### Brano scelto
□ □ □ □
STORIA AMERICANA - FABIO FERRARI: "MYTHS AND COUNTER-MYTHS OF AMERICA" - RECENSIONE DI RICCARDO ROSATI

di Riccardo Rosati

I nostri lettori sono abituati da anni, grazie soprattutto all'opera del nostro amico e collaboratore Wilson Vieira, agli articoli di storia americana; l'America, intesa come Stati Uniti, è del resto il panorama, lo sfondo su cui si muovono da decenni la gran parte dei personaggi del fumetto bonelliano. Vediamo adesso, con la recensione di Riccardo Rosati del libro di Fabio Ferrari "Myths and Counter-Myths of America" (Longo Editore - Ravenna, 2009) apparsa originariamente su "Rivista di studi italiani", una lettura più accademica di un aspetto particolare dei rapporti fra Italia e USA: la nostra percezione del "mito americano". Buona lettura! (s.c. & f.m.)


Il libro in questione, come viene anche chiarito nelle prime pagine, rivela, per schematicità e coerenza scientifica, una impostazione tipica delle tesi di Ph.D. Lo studio proposto da Ferrari consiste nella esplorazione delle rappresentazioni letterarie e cinematografiche dell’America prodotte in Italia nel Ventesimo Secolo. L’argomento in oggetto, benché vasto e complesso, viene trattato dall’autore con precisi e puntuali riferimenti critici, i quali vengono elaborati in modo armonioso, in una ricerca a cui non sfugge mai la coerente difesa della propria tesi di base: l’anti-americanismo non è certo un fenomeno ormai sparito e non ha in Italia una matrice politica unica. Tesi portata avanti con convinzione da parte di Ferrari, che sostiene come non vi sia alcuna prova della esistenza di una coerente agenda politica in Italia nella creazione del cosiddetto antiamericanismo. Quest’ultimo andrebbe invece ascritto alla particolare natura conservatrice delle élite culturali italiane, per i quali la moderna e vorticosa evoluzione della società statunitense ha sempre rappresentato un pericolo per il mantenimento del proprio status quo.
□ □ □ □
### Dati mostrati
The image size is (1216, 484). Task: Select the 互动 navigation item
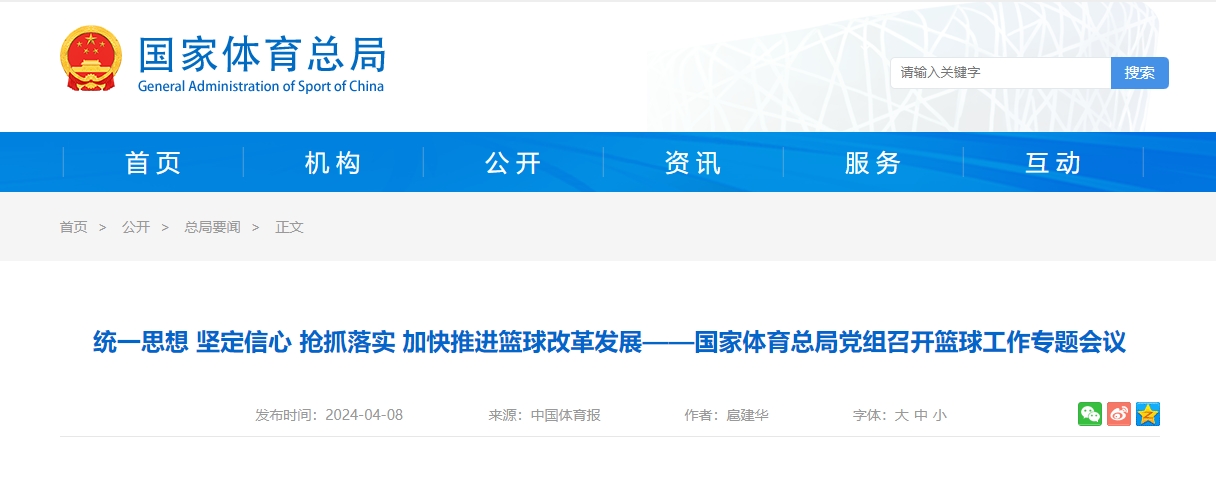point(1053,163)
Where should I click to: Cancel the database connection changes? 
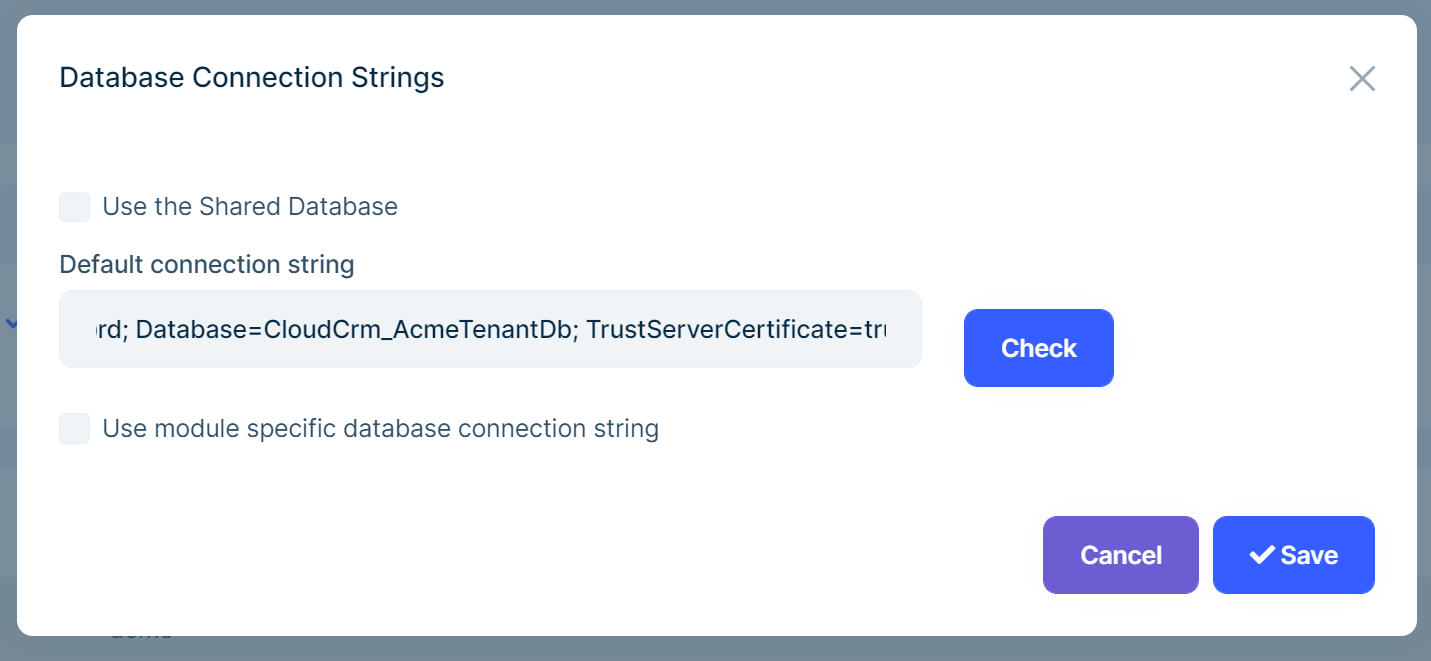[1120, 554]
□ □ □ □
### Compito 1
Nella recensione sul libro di Fabio Ferrari, a che cosa andrebbe attribuito l'antiamericanismo in Italia?
### Compito 2
Procedi con la recensione sul libro di Fabio Ferrari, riprendendo subito dopo l'ultima frase riportata.

### Risultato finale 1
Alla particolare natura conservatrice delle élite culturali italiane.

### Risultato finale 2
Quasi subito, l’analisi pone l’accento sul fatto che in Italia esista una visione stereotipata dell’America che spesso prende forma nella mente del viaggiatore del Bel Paese, migrante per necessità o intellettuale in soggiorno studio, addirittura prima che si rechi negli Stati Uniti:

It is thanks to America’s apparent familiarity that a first-time visitor to the United States brings with him/her an extensive and, usually, quite sophisticated set of preconceptions about what s/he hopes to encounter there”. (p. 11).

 





Prendendo le mosse da una disamina del pensiero negativo di Gramsci sulla società statunitense, a cui si rifarà il ramo conservatore della sinistra italiana, l’autore dimostra in tal modo come il counter-myth americano non sia ascrivibile esclusivamente al regime fascista. Difatti, quello che ha da sempre fatto credere che la lotta alla cultura americana fosse solo appannaggio della estrema destra nostrana è stato l’entusiasmo degli intellettuali di sinistra per un preciso e travagliato momento della storia americana, ovvero il New Deal roosveltiano: considerato di grande importanza per l’interesse mostrato da un governo di stampo capitalista verso il benessere del cittadino. Questa dinamica svolta nella società statunitense ha fatto sì che il New Deal diventasse per una parte della sinistra un autentico mito rivoluzionario, dunque un vessillo culturale da opporre al fascismo:

[...] to describe Americanization as a necessary popular insurrection against Italy’s false idols and elitist superstructures. (p. 31).

La forte critica che Ferrari fa all’immagine dell’America, specialmente a quella che negli Anni Trenta e Quaranta avevano sia gli intellettuali vicini al regime che quelli formatisi nelle file della resistenza, prosegue nell’individuare in questa visione stereotipata elementi talvolta persino parossistici, come la tendenza presente in vari scrittori-viaggiatori italiani a paragonare i grandi agglomerati urbani di città come Chicago a giungle irte di pericoli.
Un buon numero di autori vengono analizzati nel testo. Tuttavia, sono le pagine dedicate a Cesare Pavese e Elio Vittorini a suscitare il maggiore interesse per lo studioso, trattandosi di due romanzieri ben presenti nella critica letteraria accademica. Gli scritti presi in considerazione sono quelli che i due autori dedicano all’America. A dire il vero, sarebbe stato ancora più stimolante se fosse stato anche presente un resoconto altrettanto dettagliato degli scritti del celeberrimo discepolo di Pavese e Vittorini: Italo Calvino che, come è noto, dedicò pagine importanti alla società statunitense (1).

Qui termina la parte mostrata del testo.